The raid was led by Director FIA Shahid Hayat.

Sources told that Mr. Hayat was collecting more evidences from the Axact office. It is learnt that Iran’s vice president and brother of former Afghan president were also issued fake degrees by the Axact.

Amir Liaquat’s prompt denial:

Speaking to ARY News, Mr. Amir Liaquat rejected media reports stating him as recipient of a degree from Axact-run varsity.

He castigated media for maligning him without getting his version on the issue. He slammed that “sources of media are revealing blatant false information which has no truth”.

He burst out in anger, saying media first should verify before airing any content.

Probe underway:

Investigators on May 27 arrested the head of Axact Shoaib Shaikh accused of running a global fake degree empire and conducted fresh raids at its Karachi headquarters where they discovered thousands of blank diplomas.

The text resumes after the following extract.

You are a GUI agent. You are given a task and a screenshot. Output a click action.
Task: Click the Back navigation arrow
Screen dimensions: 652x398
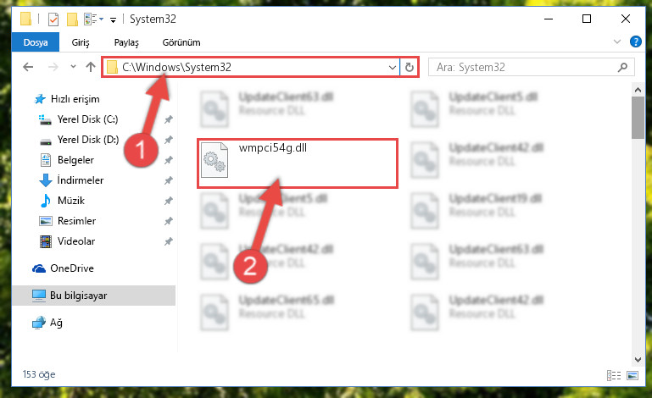pyautogui.click(x=28, y=67)
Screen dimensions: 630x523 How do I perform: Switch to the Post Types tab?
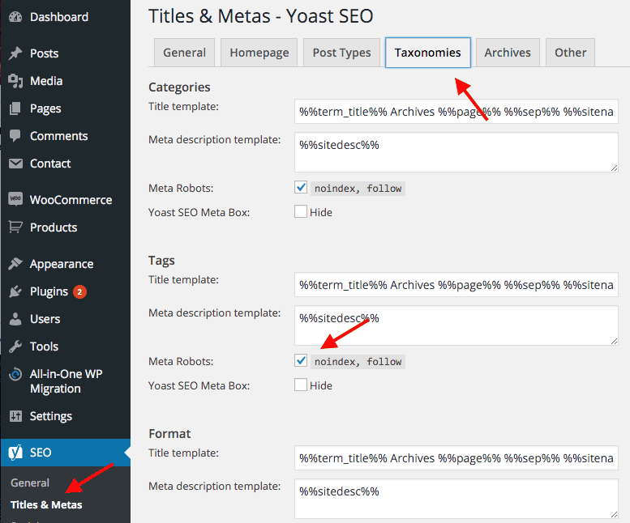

The CEO of software house Axact, revealed the location of the blank degrees that were ready for printing as well as fake student ID cards during the course of his interrogation, magistrate Javed Malik had told reporters.

The government began investigating Axact after it was accused by the New York Times earlier this month of running a network of websites for phoney universities as part of an elaborate scheme that generated tens of millions of dollars annually.

Islamabad has also sought the assistance of the US Federal Bureau of Investigation and Interpol in the probe.

The Times report quoted former employees and analysed more than 370 websites of fake universities, accreditation bodies and other purported institutions. It cited clients from the US, Britain and the United Arab Emirates who had paid sums ranging from thousands to hundreds of thousands of dollars for their degrees.